EXERCISE REQUIREMENTS — Return every line of the rows below that contains the string "Click", matching case.

——————

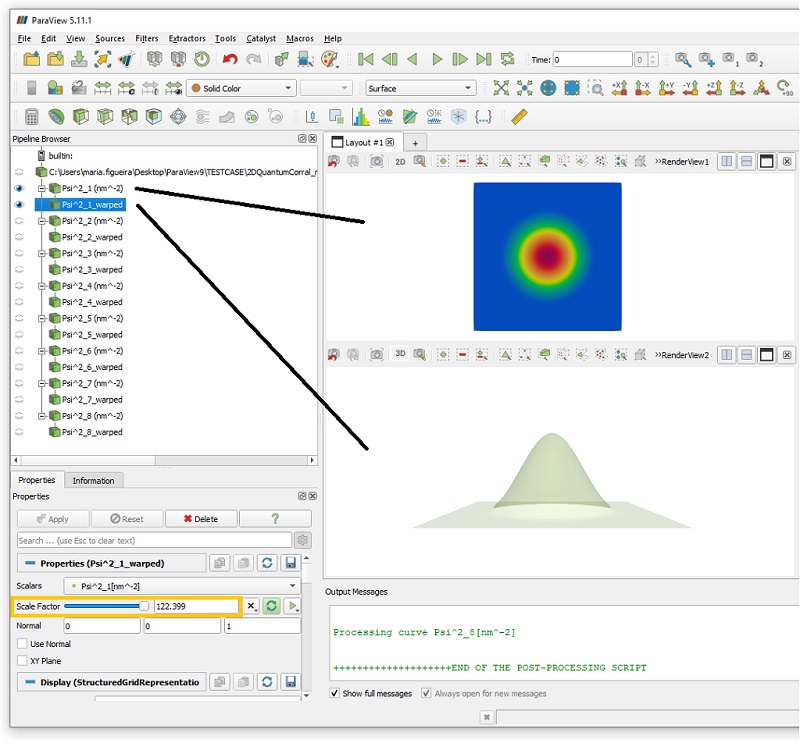Screen dimensions: 800x743
Task: Click the Calculator filter icon
Action: pos(32,117)
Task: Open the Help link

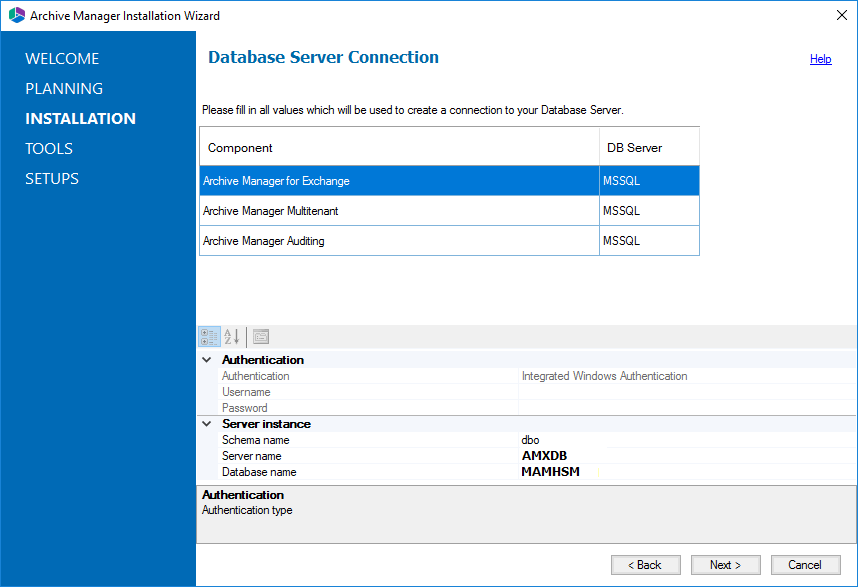Action: pos(820,59)
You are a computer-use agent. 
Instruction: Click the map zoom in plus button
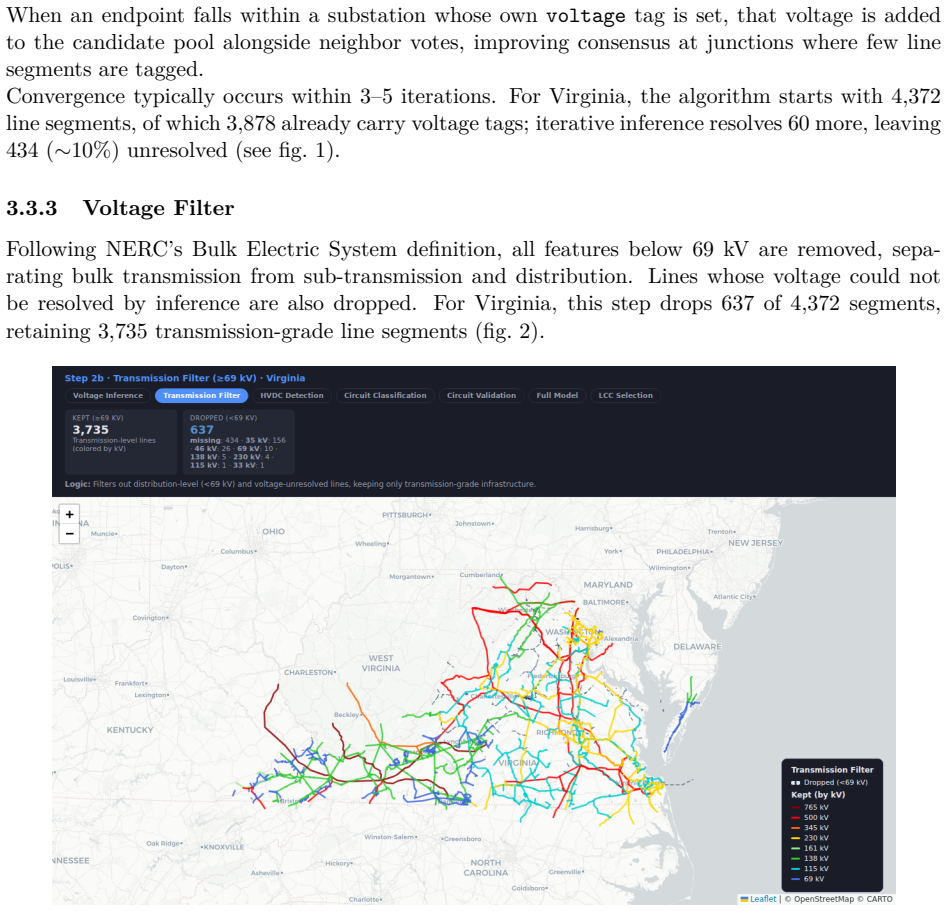point(69,514)
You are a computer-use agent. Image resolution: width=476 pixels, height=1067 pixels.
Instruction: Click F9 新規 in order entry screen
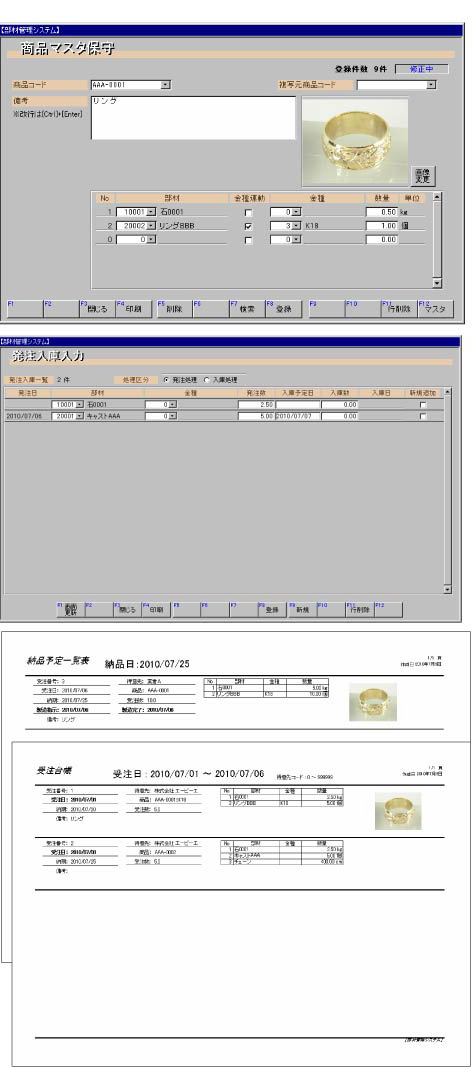[x=301, y=610]
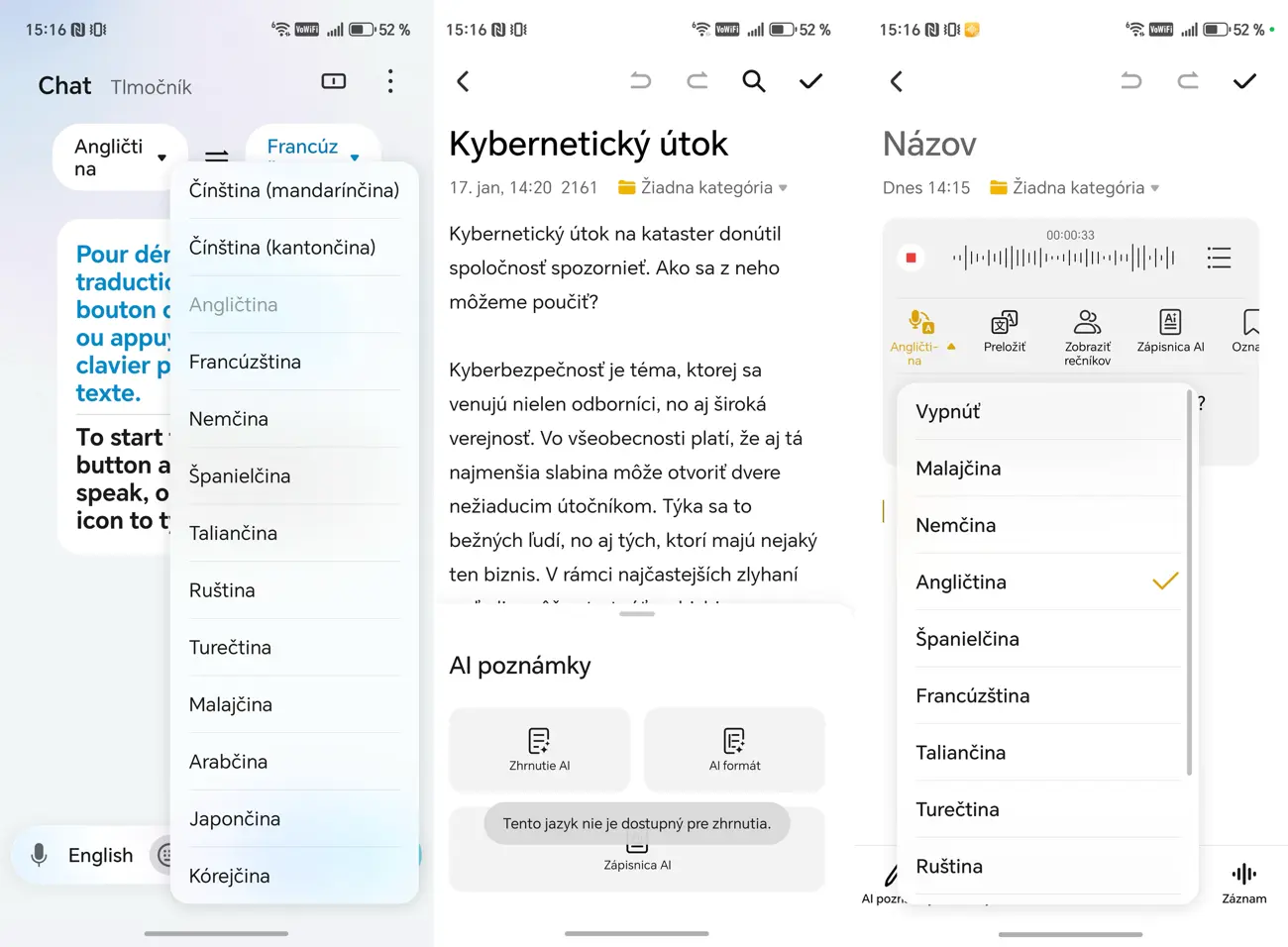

——————

PROBLEM SOLUTION —
Task: Click the Calculator filter icon
Instruction: Click the map zoom in plus button
Instruction: Click F9 新規 in order entry screen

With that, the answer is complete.